Propriétés antimicrobiennes de l'huile essentielle d'Eucalyptus tereticornis Sm
No des boîtes de Pétri | Description | Genre | Eucalyptus tereticornis Sm | |
Effet après repiquage | Propriétés | |||
2 | levures isolées grosses de formes ovoïdes et lenticulaires | Saccharomyces spp. | destructeur | fongicides |
5 | bactéries Gram (+) corynéformes | Corynebacteriaceae spp. | destructeur | bactéricides |
6 | levures encapsulées | Sporobolomyces | destructeur | fongicides |
7 | levures en chaîne ou en amas | Torulopsis candida | inhibiteur | fongiostatiques |
8 | levures ovoïdes et lenticulaires | Hansenula spp. | destructeur | fongicides |
3.3 Activité contre les tiques (Amblyomma variegatum)
Les Figs. 2 et 3 illustrent l'action des huiles essentielles sur les tiques mâles et femelles.

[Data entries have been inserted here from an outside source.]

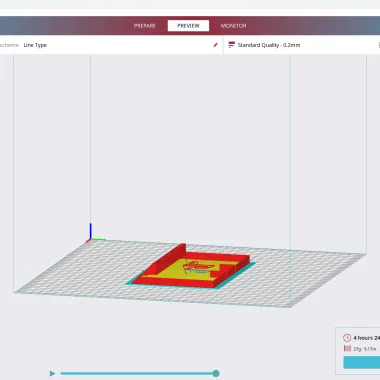Click the print profile icon before Standard Quality
Viewport: 380px width, 380px height.
coord(231,45)
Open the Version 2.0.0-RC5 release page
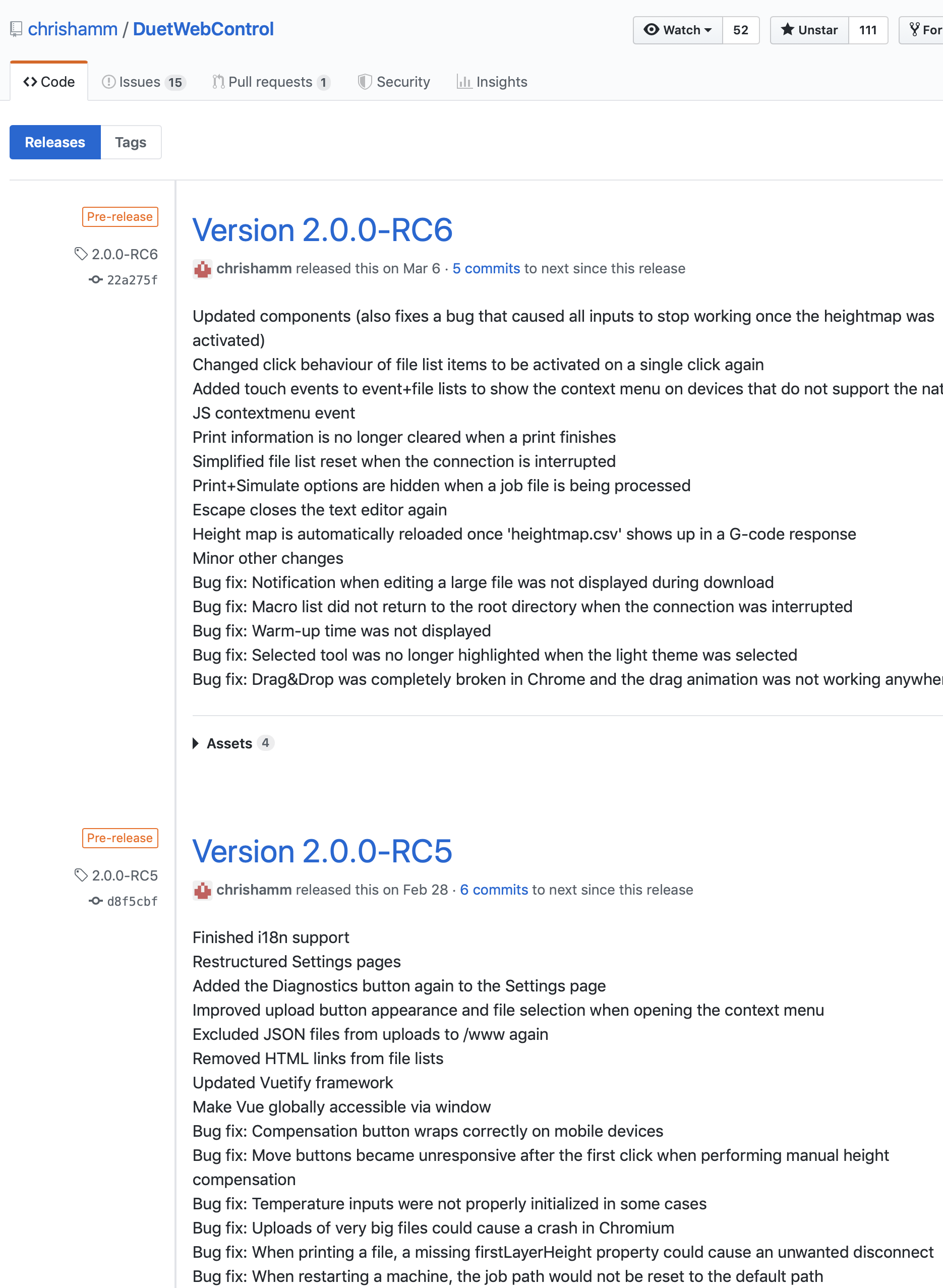This screenshot has height=1288, width=943. coord(323,851)
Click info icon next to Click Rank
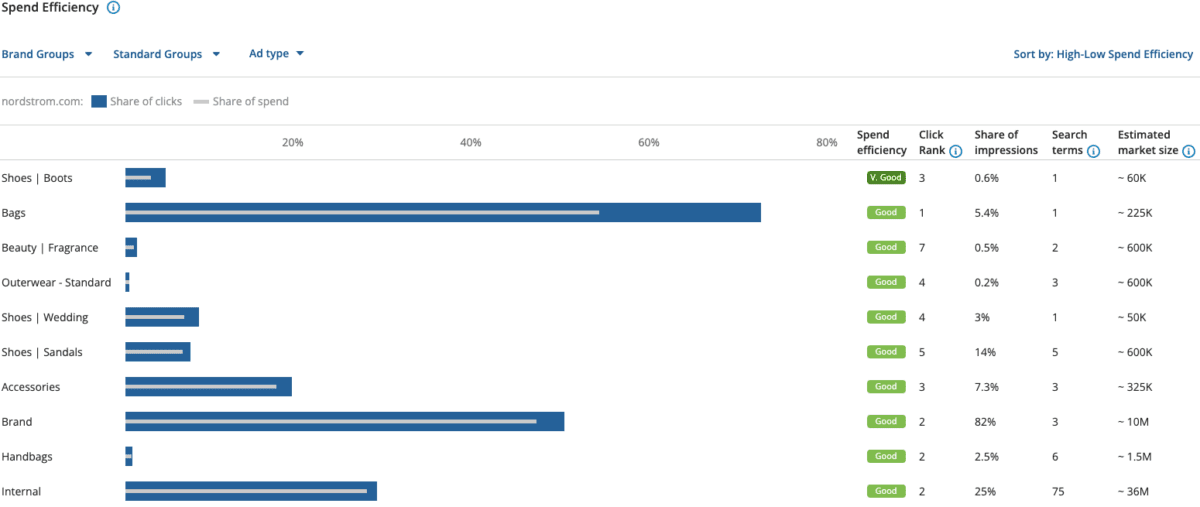 (955, 152)
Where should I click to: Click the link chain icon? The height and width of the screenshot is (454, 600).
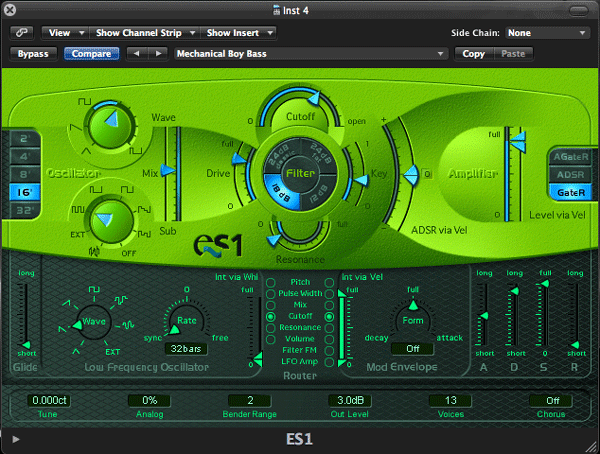[21, 33]
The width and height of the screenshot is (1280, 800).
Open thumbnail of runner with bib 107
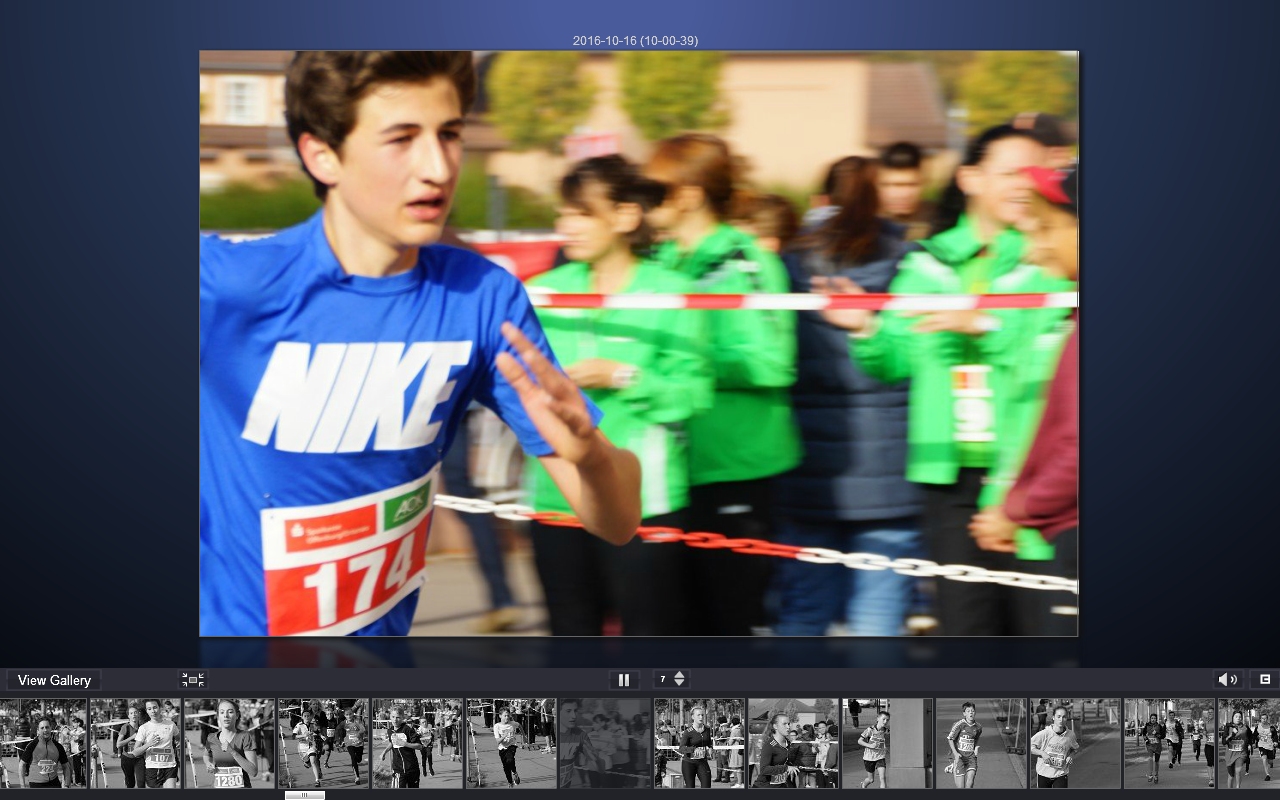pyautogui.click(x=136, y=743)
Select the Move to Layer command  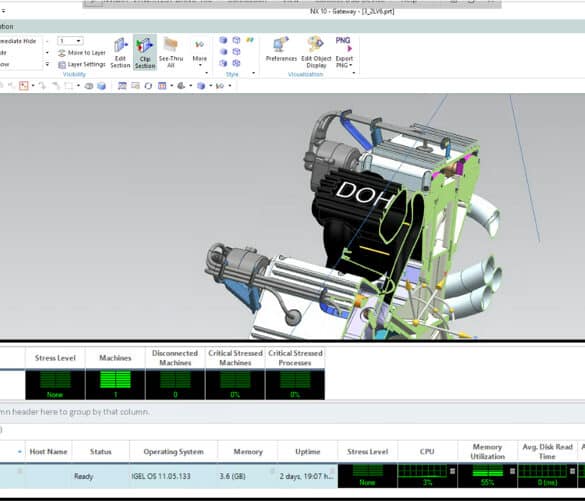click(x=82, y=53)

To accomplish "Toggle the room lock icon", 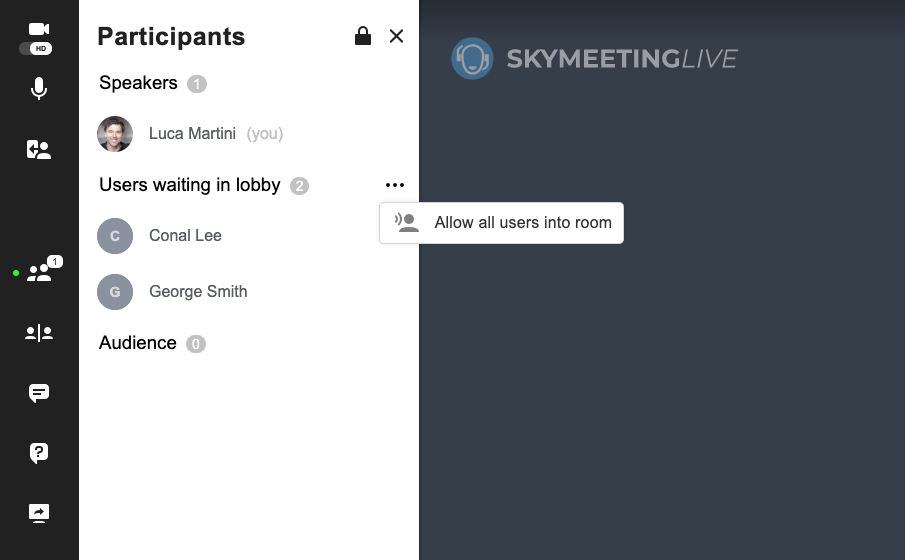I will click(363, 36).
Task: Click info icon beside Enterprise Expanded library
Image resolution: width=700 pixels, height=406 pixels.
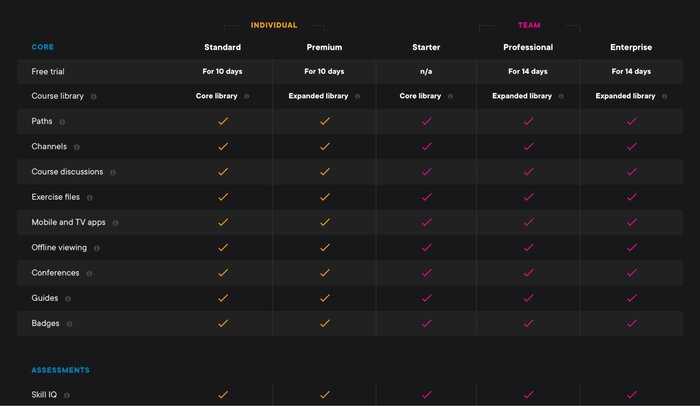Action: (664, 96)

L'examen des Figs. 2 et 3 montre que les tiques femelles résistent plus à l'action destructrice de l'huile essentielle d'Eucalyptus tereticornis Sm. que les tiques mâles. Toutes les tiques mâles sont détruites après 45 min alors que les tiques femelles ont résisté jusqu'à 325 min (05 h 25 min).
4 Conclusion
De l'analyse de la composition chimique, il ressort que :
- • l'essence d'Eucalyptus tereticornis Sm. comporte comme composés principaux le p-cimène (31,14 %) ; le β-phellandrène (9,77 %) ; le spathulénol (8,13 %) ; le γ-terpinène (7,03 %), le α-phellandrène (6,78 %) et 1,8-cinéole (5,35 %) ;
- • l'huile essentielle d'Eucalyptus tereticornis Sm présente une activité bactéricide (elle détruit complètement Saccharomyces spp., Sporobolomyces et Hansenula), fongicide (détruit Corynebacteriaceae spp.) et fongiostatique (inhibe la croissance de Torulopsis candida), objets de nos investigations ;
- • l'huile essentielle d'Eucalyptus tereticornis Sm exerce une action destructrice sur les tiques (il est à noter que les tiques femelles résistent davantage à cette essence).